A circular park of radius 20m is situated in a colony. Three boys Ankur, Syed and David are sitting at equal distance on its boundary each having a toy telephone in his hands to talk each other. Find the length of the string of each phone.

Let P, D, Q denote the positions of Ankur, David, and Syed, respectively.

∆PDQ is an equilateral triangle since all the 3 boys are equidistant from one another.

Let B denote the mid-point of DQ, and hence PB is the median and perpendicular bisector of DQ.

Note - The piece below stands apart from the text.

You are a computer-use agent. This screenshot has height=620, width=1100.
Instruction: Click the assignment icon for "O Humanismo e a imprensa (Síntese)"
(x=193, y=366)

Hence ∆PBQ is a right-angled triangle with ∠PBQ = 90º.

O (centroid) divides the line PB in the ratio 2 : 1. So OP : OB = 2 : 1.

OP/OB = 2/1

Since OP = 20

thus, OB = 10m

PB = OP + OB = 20 + 10 = 30 m ….(1)

Let the side of the equilateral triangle ∆PDQ be 2x.

PD = DQ = QP = 2x …. (2)

Since B is the mid-point of DS, we get BQ = BD = x …. (3)

Applying Pythagoras theorem to ∆PBD, we get:

PD² = PB² + BD²

(2x)² = 30² + x²

4x² = 900 + x²

3x² = 900

x² = 300

x = 10√3

x = 17.32

PD = DQ = QP = 2x = 34.64 m

Length of the string = Distance between them = PD or DQ or QP = 34.64 m.